### Problem description
Repeat each entry verbatim.

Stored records
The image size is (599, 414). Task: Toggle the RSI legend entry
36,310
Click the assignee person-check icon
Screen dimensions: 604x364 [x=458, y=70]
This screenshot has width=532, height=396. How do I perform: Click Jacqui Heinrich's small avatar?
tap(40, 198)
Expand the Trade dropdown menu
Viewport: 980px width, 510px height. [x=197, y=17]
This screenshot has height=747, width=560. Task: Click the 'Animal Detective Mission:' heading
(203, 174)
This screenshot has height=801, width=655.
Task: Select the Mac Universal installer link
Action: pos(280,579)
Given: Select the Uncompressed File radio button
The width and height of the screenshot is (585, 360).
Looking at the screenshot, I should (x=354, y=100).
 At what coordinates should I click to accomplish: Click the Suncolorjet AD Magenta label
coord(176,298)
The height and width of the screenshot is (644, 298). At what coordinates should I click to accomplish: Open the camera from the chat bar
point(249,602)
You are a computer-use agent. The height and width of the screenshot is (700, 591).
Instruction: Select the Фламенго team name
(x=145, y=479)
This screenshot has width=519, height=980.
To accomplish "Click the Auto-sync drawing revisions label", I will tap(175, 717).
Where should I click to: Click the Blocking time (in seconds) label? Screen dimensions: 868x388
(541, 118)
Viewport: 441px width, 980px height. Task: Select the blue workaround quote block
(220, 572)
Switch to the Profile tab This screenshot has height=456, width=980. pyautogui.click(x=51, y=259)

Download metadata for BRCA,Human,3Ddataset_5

### Response below
The image size is (599, 414). Task: Toggle the RSI legend entry
36,310
Click the assignee person-check icon
Screen dimensions: 604x364 [x=458, y=70]
This screenshot has width=532, height=396. How do I perform: Click Jacqui Heinrich's small avatar?
tap(40, 198)
Expand the Trade dropdown menu
Viewport: 980px width, 510px height. [x=197, y=17]
This screenshot has height=747, width=560. Task: Click the 'Animal Detective Mission:' heading
(203, 174)
This screenshot has height=801, width=655.
Task: Select the Mac Universal installer link
Action: pos(280,579)
Given: Select the Uncompressed File radio button
The width and height of the screenshot is (585, 360).
Looking at the screenshot, I should (x=354, y=100).
 At what coordinates should I click to accomplish: Click the Suncolorjet AD Magenta label
coord(176,298)
The height and width of the screenshot is (644, 298). At what coordinates should I click to accomplish: Open the camera from the chat bar
point(249,602)
You are a computer-use agent. The height and width of the screenshot is (700, 591).
Instruction: Select the Фламенго team name
(x=145, y=479)
This screenshot has width=519, height=980.
To accomplish "Click the Auto-sync drawing revisions label", I will tap(175, 717).
Where should I click to: Click the Blocking time (in seconds) label? Screen dimensions: 868x388
(541, 118)
Viewport: 441px width, 980px height. Task: Select the blue workaround quote block
(220, 572)
Switch to the Profile tab This screenshot has height=456, width=980. pyautogui.click(x=51, y=259)

Download metadata for BRCA,Human,3Ddataset_5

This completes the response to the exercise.